Chlordimeform, as a member of the formamidine pesticides family, has been described to induce permanent sex- and region-dependent effects on the development of monoaminergic neurotransmitter systems. Although these effects could be related to monoamine oxidase (MAO) inhibition, chlordimeform is a very weak MAO inhibitor, thus that other mechanism should be involved. In this regard, chlordimeform, in particular, as formamidines, in general, alters the serum levels of steroid hormones that regulate the expression of enzymes whose action is to mediate the synthesis and metabolism of monoaminergic neurotransmitters. Therefore, an alteration of these hormones could mediate the observed effects on monoaminergic neurotransmitter system observed in different brain regions. We hypothesized that chlordimeform produces disruption of sex hormones in some of the brain regions in which alteration of monoaminergic neurotransmitter system has been observed. With the intention to confirm our hypothesis, we evaluated the effect on the levels of testosterone and estradiol in the striatum of male and female rats at 11 days of age, after maternal exposure to chlordimeform (5mg/kg body weight). Treatment-induced a significant decrease in testosterone and estradiol levels in the striatum of rats at 11 days of age, observing sex interaction with treatment in the content of T and E2. The present findings indicate that after maternal exposure to chlordimeform, a sex hormones disruption, in the striatum, is induced. These results could explain the alteration observed in monoaminergic systems in the striatum, in particular, and in the rest of brain regions affected after chlordimeform exposure, in general. Further studies are necessary to confirm the implication of our result in monoaminergic system alterations observed.

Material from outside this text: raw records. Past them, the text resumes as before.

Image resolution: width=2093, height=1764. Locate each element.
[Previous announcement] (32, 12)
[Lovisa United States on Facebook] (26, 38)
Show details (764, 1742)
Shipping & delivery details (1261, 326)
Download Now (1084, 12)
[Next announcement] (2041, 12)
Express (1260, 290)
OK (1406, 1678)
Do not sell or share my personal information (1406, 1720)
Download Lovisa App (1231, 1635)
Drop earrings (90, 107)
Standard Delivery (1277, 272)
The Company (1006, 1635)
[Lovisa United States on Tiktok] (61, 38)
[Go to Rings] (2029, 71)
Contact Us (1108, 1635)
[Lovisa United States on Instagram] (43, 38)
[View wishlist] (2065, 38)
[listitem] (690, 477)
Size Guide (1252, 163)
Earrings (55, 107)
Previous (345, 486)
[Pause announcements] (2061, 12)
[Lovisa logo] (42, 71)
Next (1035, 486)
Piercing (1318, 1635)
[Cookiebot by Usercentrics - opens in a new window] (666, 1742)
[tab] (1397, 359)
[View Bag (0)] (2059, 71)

Paula Moyano received her JD degree at the University Complutense University of Madrid in 2013. She has a Masters in Pedagogical Sciences 2017. She specialized in neurotoxicology and legal sciences and received his PhD in Toxicology and legal medicine in 2016.
Manganese (Mn) is an essential metal with industrial applications that have been shown to produce memory and learning deficits after acute and repeated exposure similar to those induced in Alzheimer’s disease (AD). However, the complete mechanisms through which it induces these effects are unknown. In this regard, basal forebrain is one of the main regions involved in regulation of learning and memory processes and a degeneration of cholinergic neurons or cholinergic transmission disruption in this region has been related with cognitive disorders. Besides, it has been reported that manganese can affect cholinergic transmission, which may explain its effects on learning and memory processes. According to these data, we hypothesized that Mn could induce basal forebrain cholinergic transmission alteration. To prove this hypothesis, we evaluated in SN56 cell culture from basal forebrain, the Mn toxic effects after 24 h and 14 consecutive days of exposure on cholinergic transmission. This study shows that Mn decreased acetylcholine levels after 24 h and 14 days of exposure. Mn did not have any effect on vesicular acetylcholine transporter (VAChT) expression, although it induced acetylcholinesterase (AChE) activity and decreased choline acetyltransferase (ChAT) activity and high-affinity choline transporter (CHT) gene expression after 24 h and 14 days exposure, which suggests that these alteration mediated acetylcholine levels disruption. Our present results provide a new view of the mechanisms contributing to Mn neurotoxicity and may explain cognitive dysfunctions observed after Mn exposure.